- [Exercise objective]: Only one stretch of the data below is wanted: the lines from the one with "Nome (98, 2338)" through the one with "About us (37, 1395)", repeated exactly.

Dataset entries
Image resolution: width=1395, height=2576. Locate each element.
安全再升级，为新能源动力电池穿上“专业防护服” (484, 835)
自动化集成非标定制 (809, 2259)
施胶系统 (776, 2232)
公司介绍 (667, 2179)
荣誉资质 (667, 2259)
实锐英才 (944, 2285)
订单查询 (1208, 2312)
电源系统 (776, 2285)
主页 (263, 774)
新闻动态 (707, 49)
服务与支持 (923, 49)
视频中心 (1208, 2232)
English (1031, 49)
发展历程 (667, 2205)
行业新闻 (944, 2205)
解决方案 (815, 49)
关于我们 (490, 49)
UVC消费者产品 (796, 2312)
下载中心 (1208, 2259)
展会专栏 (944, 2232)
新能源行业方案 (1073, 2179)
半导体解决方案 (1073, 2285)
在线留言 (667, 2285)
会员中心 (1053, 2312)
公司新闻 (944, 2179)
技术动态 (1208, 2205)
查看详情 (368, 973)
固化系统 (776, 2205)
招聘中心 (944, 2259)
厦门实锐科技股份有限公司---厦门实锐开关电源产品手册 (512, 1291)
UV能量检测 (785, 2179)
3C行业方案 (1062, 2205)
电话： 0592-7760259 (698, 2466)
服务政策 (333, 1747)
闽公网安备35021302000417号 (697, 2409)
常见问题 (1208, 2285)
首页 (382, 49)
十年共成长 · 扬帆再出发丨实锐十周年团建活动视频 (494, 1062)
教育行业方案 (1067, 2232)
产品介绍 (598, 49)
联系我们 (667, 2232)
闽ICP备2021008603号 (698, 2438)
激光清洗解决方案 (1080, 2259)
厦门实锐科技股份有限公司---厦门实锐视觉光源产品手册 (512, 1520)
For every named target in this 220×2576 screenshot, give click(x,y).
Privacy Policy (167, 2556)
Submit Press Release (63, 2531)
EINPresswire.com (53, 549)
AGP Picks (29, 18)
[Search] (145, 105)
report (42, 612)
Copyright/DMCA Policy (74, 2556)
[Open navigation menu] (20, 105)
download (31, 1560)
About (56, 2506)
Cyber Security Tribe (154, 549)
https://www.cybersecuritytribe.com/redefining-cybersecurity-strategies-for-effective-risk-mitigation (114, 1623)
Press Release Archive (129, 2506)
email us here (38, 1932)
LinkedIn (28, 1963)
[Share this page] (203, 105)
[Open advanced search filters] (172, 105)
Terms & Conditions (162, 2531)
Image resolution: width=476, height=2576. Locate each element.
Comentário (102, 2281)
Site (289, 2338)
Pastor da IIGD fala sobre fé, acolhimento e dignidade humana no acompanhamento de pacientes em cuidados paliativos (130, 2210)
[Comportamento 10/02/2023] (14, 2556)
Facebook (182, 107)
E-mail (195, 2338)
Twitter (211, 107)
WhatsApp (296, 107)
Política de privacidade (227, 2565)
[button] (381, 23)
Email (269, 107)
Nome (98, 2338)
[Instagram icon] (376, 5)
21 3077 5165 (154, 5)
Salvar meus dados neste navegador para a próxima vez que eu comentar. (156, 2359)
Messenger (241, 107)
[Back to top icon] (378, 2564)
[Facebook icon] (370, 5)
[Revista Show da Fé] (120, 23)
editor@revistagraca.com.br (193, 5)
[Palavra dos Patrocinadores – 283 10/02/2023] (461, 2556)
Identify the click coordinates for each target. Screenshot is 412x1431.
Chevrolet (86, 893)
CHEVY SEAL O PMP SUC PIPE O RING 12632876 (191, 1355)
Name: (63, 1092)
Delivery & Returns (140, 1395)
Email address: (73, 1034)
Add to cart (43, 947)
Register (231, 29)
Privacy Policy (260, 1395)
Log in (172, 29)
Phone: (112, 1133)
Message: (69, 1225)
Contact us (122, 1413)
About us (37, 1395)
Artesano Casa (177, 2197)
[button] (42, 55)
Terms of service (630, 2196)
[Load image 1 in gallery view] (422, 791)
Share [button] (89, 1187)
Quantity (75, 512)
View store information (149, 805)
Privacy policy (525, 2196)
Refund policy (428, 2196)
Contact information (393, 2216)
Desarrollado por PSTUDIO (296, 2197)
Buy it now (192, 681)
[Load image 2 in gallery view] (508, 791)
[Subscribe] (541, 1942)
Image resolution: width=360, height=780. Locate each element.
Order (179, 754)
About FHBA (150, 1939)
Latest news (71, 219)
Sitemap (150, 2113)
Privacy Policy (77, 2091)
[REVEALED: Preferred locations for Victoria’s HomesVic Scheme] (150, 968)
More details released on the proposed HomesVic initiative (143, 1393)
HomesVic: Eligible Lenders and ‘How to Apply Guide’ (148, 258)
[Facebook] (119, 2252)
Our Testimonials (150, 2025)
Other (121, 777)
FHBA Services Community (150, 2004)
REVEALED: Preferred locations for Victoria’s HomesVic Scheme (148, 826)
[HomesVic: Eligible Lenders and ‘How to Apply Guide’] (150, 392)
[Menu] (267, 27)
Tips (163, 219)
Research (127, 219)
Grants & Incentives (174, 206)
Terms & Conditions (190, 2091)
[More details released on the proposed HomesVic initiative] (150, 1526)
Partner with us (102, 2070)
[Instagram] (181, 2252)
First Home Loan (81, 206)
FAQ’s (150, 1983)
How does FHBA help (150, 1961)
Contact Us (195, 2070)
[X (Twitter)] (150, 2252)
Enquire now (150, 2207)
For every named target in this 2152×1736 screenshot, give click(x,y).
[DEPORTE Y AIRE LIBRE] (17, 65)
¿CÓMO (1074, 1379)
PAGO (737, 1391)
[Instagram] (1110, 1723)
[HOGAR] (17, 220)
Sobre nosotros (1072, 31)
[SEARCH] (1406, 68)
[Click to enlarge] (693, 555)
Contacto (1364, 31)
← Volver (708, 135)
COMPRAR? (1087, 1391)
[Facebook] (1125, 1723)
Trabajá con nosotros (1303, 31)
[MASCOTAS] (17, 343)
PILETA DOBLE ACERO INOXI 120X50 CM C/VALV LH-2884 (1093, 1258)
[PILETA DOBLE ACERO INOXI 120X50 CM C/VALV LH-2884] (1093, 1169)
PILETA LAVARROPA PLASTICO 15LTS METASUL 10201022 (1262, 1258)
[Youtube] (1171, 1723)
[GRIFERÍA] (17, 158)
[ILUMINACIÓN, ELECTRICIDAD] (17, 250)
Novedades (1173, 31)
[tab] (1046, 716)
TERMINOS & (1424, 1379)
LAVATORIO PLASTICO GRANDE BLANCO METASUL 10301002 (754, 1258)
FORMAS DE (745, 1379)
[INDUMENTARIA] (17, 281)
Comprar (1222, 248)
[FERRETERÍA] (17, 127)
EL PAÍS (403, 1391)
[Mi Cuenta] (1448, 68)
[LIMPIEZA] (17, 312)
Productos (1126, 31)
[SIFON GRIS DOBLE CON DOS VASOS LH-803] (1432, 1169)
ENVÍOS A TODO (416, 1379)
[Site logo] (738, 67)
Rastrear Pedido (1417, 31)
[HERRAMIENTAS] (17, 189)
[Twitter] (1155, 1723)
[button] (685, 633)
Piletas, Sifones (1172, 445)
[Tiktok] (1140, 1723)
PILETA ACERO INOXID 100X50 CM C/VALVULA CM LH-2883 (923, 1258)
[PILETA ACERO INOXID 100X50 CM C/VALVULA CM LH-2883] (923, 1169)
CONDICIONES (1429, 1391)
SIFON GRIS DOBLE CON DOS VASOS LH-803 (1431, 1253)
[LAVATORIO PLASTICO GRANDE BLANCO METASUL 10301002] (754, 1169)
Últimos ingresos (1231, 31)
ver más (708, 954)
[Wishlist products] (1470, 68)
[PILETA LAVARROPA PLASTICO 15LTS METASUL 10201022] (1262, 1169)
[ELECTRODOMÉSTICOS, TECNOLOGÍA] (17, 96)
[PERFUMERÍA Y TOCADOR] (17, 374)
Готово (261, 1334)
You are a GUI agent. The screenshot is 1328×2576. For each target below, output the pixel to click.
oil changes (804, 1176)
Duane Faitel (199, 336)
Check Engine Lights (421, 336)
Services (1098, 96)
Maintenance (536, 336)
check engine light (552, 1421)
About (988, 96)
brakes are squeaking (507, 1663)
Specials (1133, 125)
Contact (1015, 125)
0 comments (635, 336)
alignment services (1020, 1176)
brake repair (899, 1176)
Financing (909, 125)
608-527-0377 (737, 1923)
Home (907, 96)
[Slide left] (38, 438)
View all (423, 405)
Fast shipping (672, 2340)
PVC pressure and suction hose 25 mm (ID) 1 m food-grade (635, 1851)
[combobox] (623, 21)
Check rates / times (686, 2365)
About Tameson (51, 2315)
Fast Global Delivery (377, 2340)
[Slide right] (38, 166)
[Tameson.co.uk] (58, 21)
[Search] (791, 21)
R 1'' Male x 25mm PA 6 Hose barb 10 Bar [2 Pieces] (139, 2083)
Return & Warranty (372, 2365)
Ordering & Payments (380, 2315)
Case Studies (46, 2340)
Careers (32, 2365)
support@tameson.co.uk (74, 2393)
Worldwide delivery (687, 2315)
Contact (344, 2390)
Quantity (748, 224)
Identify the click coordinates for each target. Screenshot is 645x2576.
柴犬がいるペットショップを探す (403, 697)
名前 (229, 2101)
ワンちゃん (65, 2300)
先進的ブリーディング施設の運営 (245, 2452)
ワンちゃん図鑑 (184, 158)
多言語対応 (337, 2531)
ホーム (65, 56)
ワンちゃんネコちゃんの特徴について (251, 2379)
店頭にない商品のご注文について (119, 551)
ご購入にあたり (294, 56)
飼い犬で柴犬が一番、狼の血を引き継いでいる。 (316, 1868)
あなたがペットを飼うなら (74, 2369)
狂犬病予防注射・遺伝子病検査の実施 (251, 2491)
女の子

- [Finished exercise]:
Nome (98, 2338)
[Instagram icon] (376, 5)
21 3077 5165 (154, 5)
Salvar meus dados neste navegador para a próxima vez que eu comentar. (156, 2359)
Messenger (241, 107)
[Back to top icon] (378, 2564)
[Facebook icon] (370, 5)
[Revista Show da Fé] (120, 23)
editor@revistagraca.com.br (193, 5)
[Palavra dos Patrocinadores – 283 10/02/2023] (461, 2556)
Identify the click coordinates for each target. Screenshot is 412x1431.
Chevrolet (86, 893)
CHEVY SEAL O PMP SUC PIPE O RING 12632876 (191, 1355)
Name: (63, 1092)
Delivery & Returns (140, 1395)
Email address: (73, 1034)
Add to cart (43, 947)
Register (231, 29)
Privacy Policy (260, 1395)
Log in (172, 29)
Phone: (112, 1133)
Message: (69, 1225)
Contact us (122, 1413)
About us (37, 1395)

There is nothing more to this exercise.